In the past week alone, a shortage of the all-important semiconductor chips is causing some automakers to slow production.
Meanwhile, a bill aimed at addressing some of those issues faces a fight in the Senate after passing the House Friday.
“The automakers can't produce enough cars right now because they don't have enough chips. But it's also some of the the critical components for our military. We need to make sure that we control as much of the supply chain as we can here,” says U.S. Deputy Secretary of Commerce Don Graves.
Right now, only 12% of the world’s chips are made in America.
The $350 billion COMPETES Act, which passed the House largely on party lines Friday, would provide more than $50 billion to produce more chips in the U.S. and more than triple that in funding for scientific research and innovation to address supply chain problems.
House Republicans voted against the package because it included provisions that weren’t directly related to increasing the U.S.’s competitiveness with China. The legislation will likely face a fight in the Senate for the same reasons.

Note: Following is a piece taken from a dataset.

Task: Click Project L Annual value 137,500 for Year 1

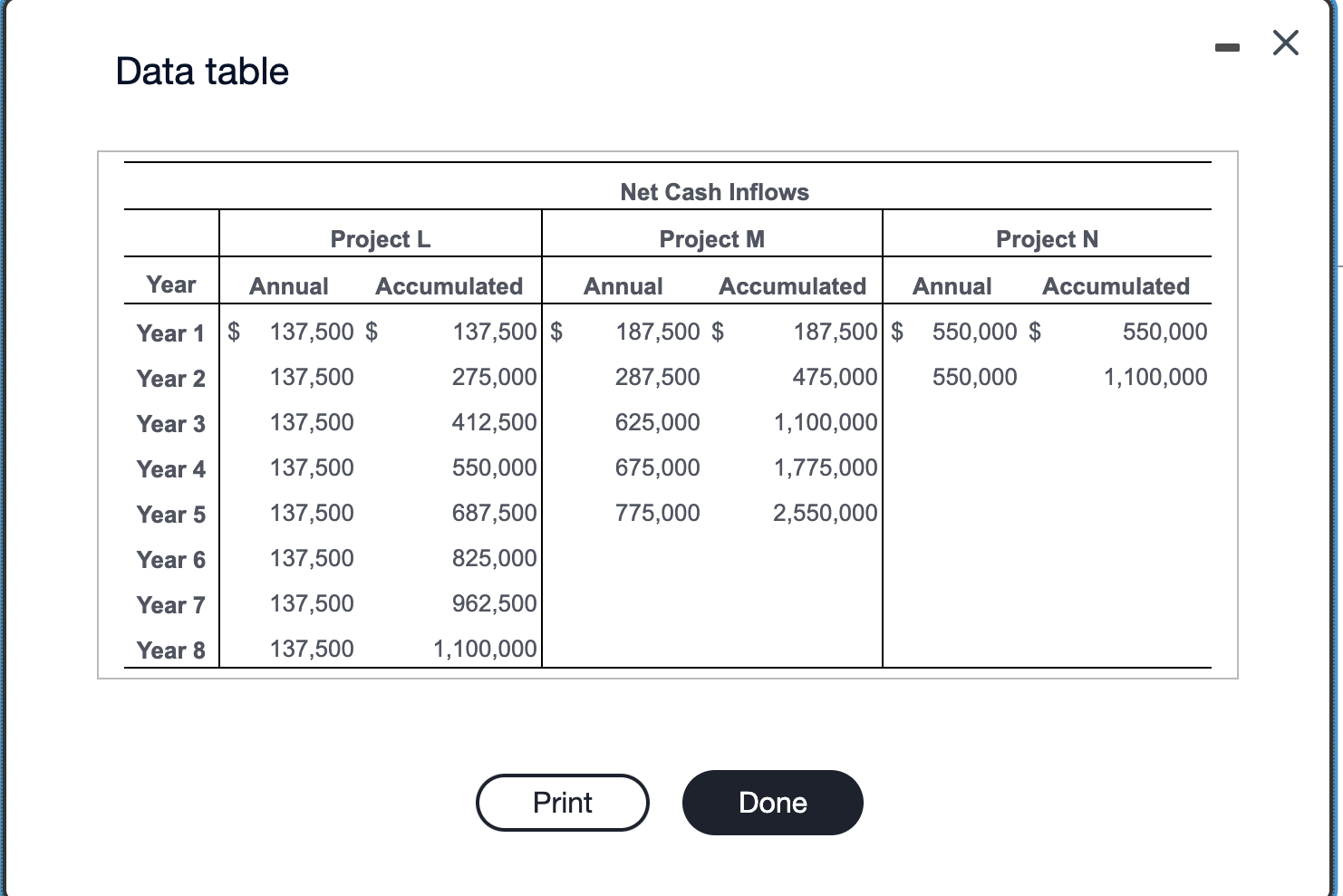Action: click(312, 332)
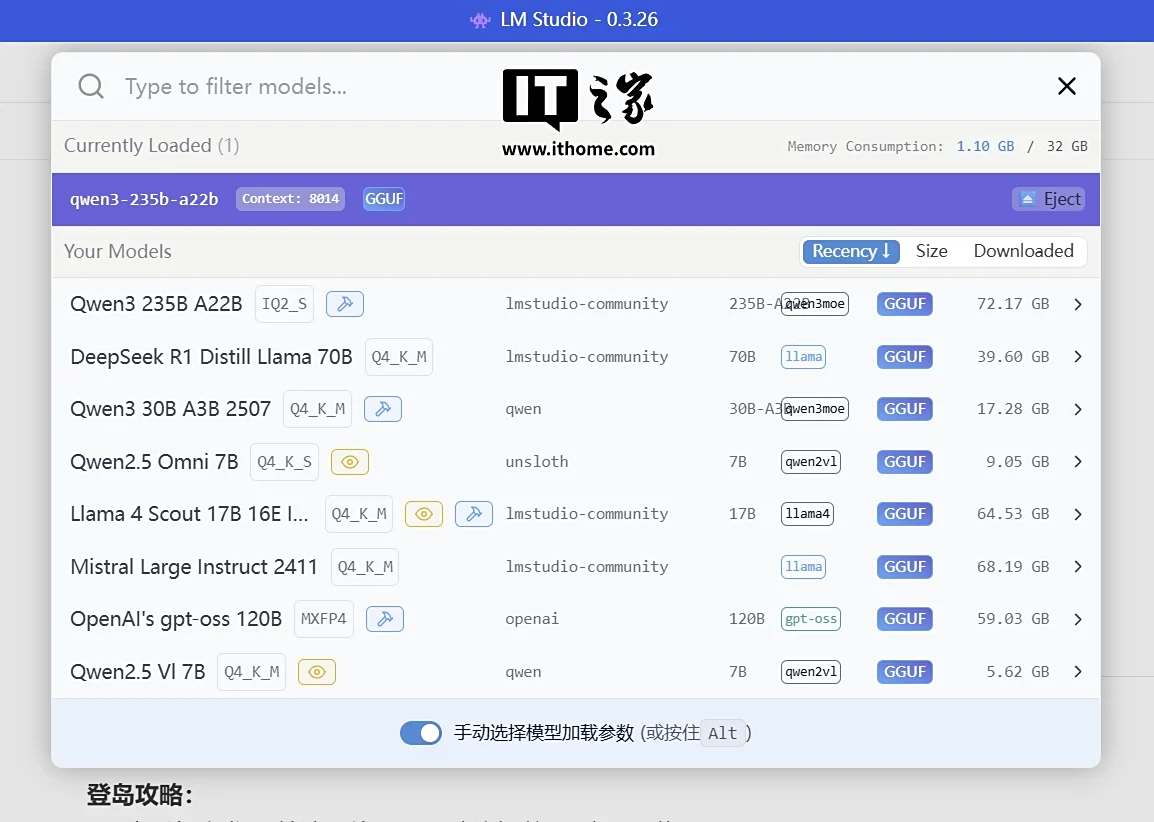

“It ended up being over 2,900 pages with just dozens of extraneous provisions that had nothing to do with increasing America's research and development capacity, because that's where we've been falling behind,” says U.S. Rep. Peter Meijer (R–Grand Rapids), who voted against the bill.

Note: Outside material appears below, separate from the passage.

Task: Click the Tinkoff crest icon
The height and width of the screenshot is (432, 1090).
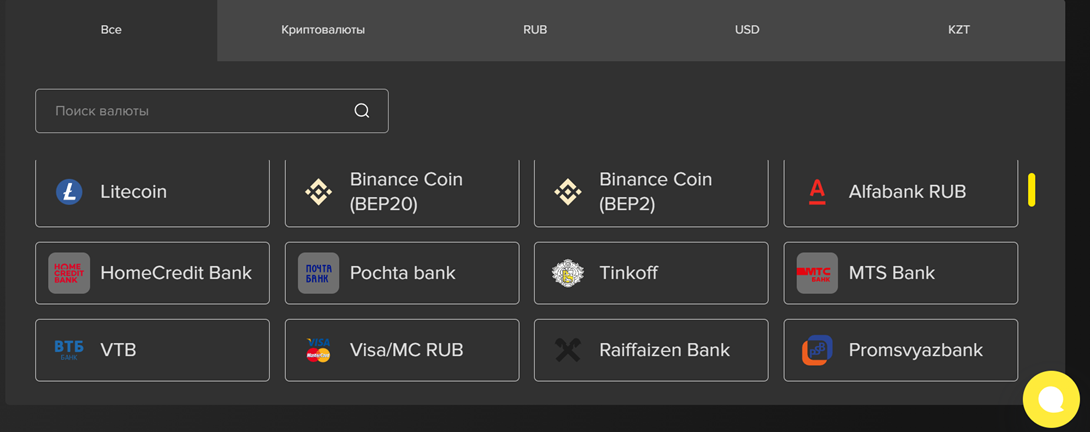Action: tap(568, 273)
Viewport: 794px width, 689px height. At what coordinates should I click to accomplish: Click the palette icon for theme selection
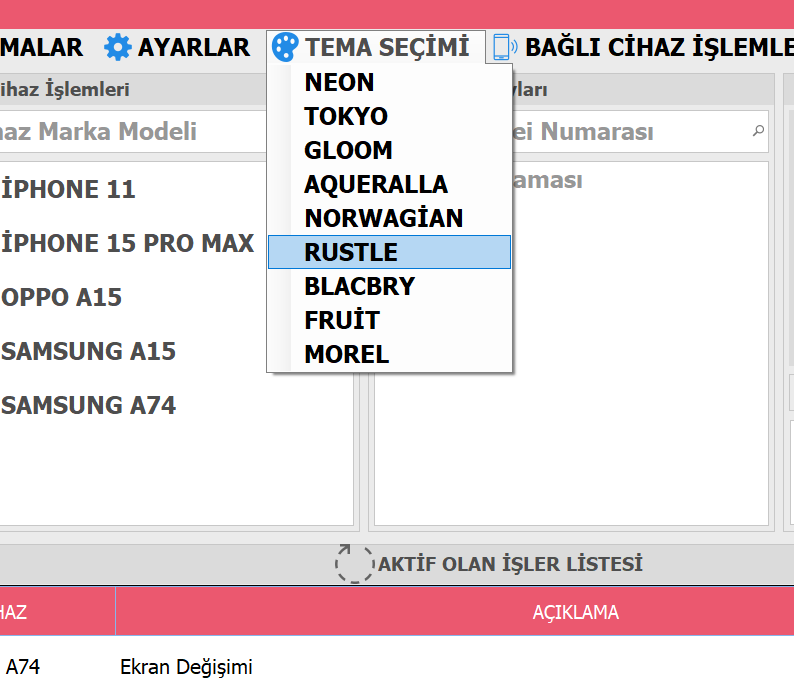[285, 47]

Meijer says he supports some of the individual proposals, including the CHIPS Act, but couldn’t support what was all bundled together with it.

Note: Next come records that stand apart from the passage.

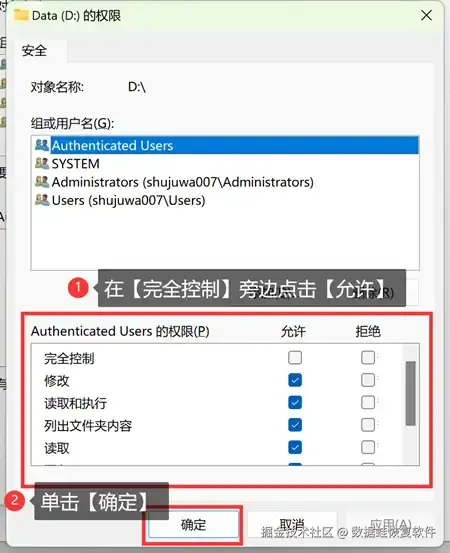Close the permissions dialog with X

(x=426, y=15)
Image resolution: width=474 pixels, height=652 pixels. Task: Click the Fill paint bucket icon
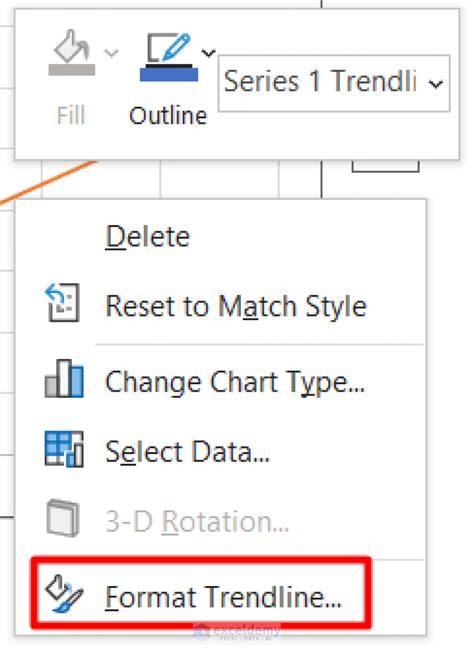pyautogui.click(x=72, y=52)
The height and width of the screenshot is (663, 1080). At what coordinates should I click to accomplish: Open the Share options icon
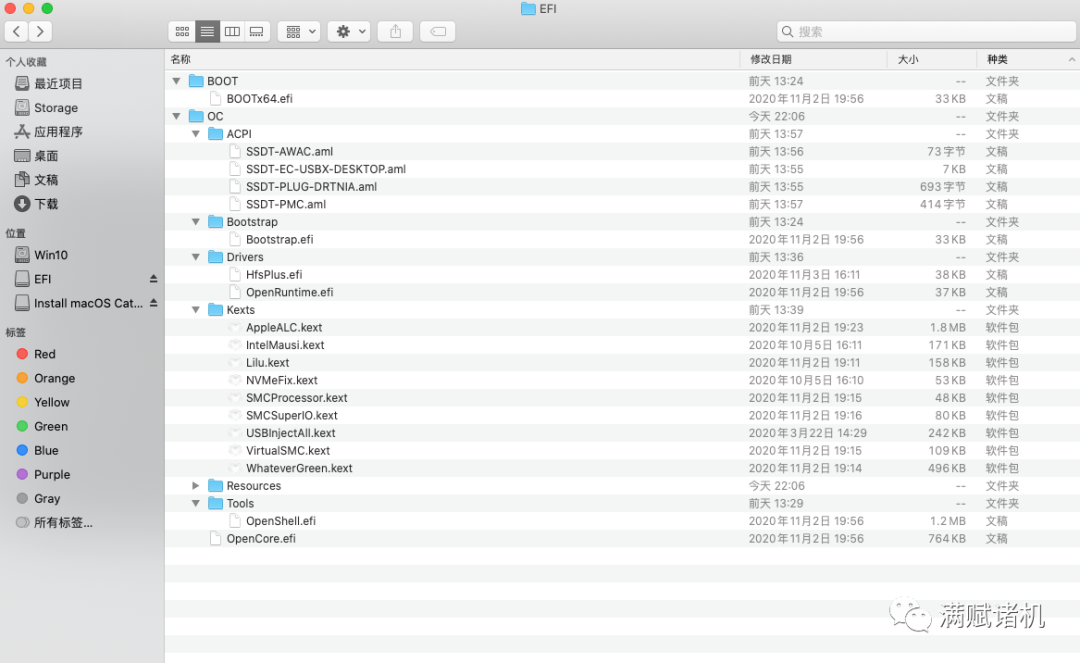394,31
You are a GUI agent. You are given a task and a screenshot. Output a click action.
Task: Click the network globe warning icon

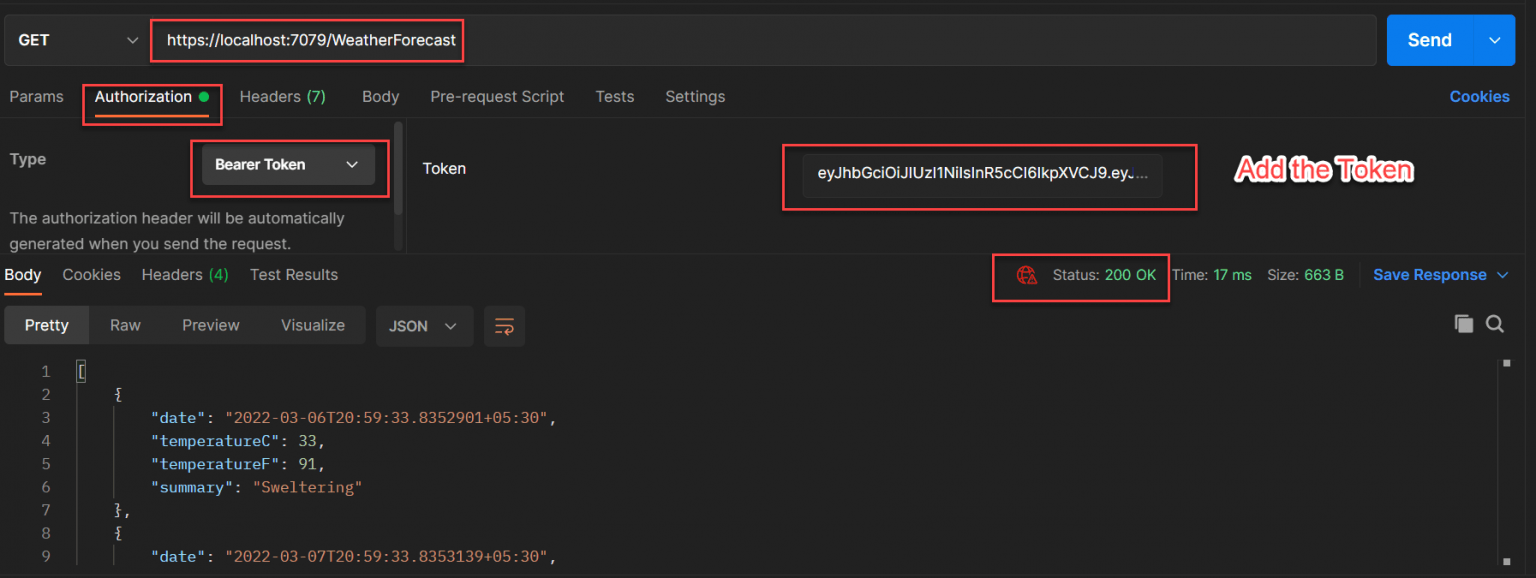pos(1026,275)
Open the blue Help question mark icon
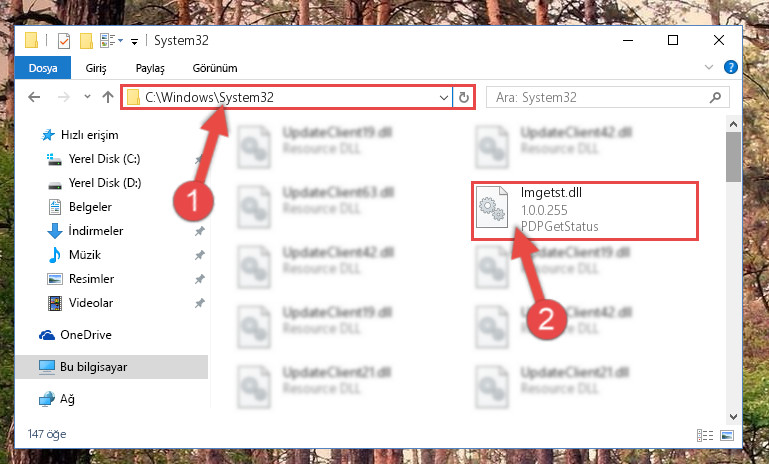The image size is (769, 464). tap(731, 67)
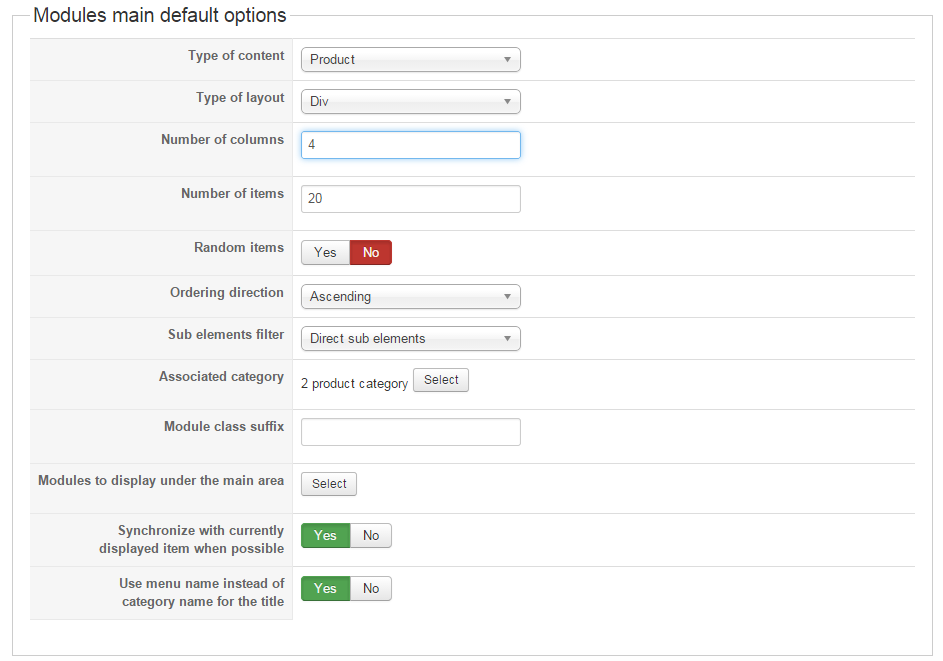Image resolution: width=943 pixels, height=661 pixels.
Task: Choose Yes for Use menu name
Action: pos(325,589)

“There was a bipartisan bill that included the CHIPS Act that came out of the Senate, right? So that's a pretty high hurdle in order to get through, instead of introducing that onto the floor of the House so we can vote on it and send it to the president for a signature. Speaker Pelosi put together her own package,” Meijer said. “It's really frustrating that what should be an area of strong bipartisan agreement instead became a partisan exercise,” he added.
Even if the legislation is passed and signed into law fairly soon, it could be years before more chips are made in the USA.
“That industry can take a year or sometimes as long as three years to get itself into gear,” says Brian Long, Ph.D., director of Supply Chain Management Research at Grand Valley State University.
“The auto industry is effectively limited right now to 80% production, simply because of a few $15 chips that are necessary to put the cars together that they've engineered,” Long said.
“They have vowed that they're never going to get caught with that again and some of them are looking into, again, getting to their buying and creating their own high-tech suppliers so that they don't have a shortage and so that the chips are literally right down the street, if you will, from the production plants,” Long added. “However, this is going to take time for this to happen. You don't build these kinds of factories overnight. And once again, we have to have the technicians to do it. Part of the new legislation is just that.”
For that reason, Long is hoping lawmakers can come to an agreement soon.
“We need these people now and we need this investment in high-tech education now. But we're going to have to wait for it.”
Though it’s not all doom and gloom. Long, who conducts studies on the local supply chain, says the economy is “very much positive” right now, but he does say things would be a lot better if some issues like the chip shortage are addressed sooner than later.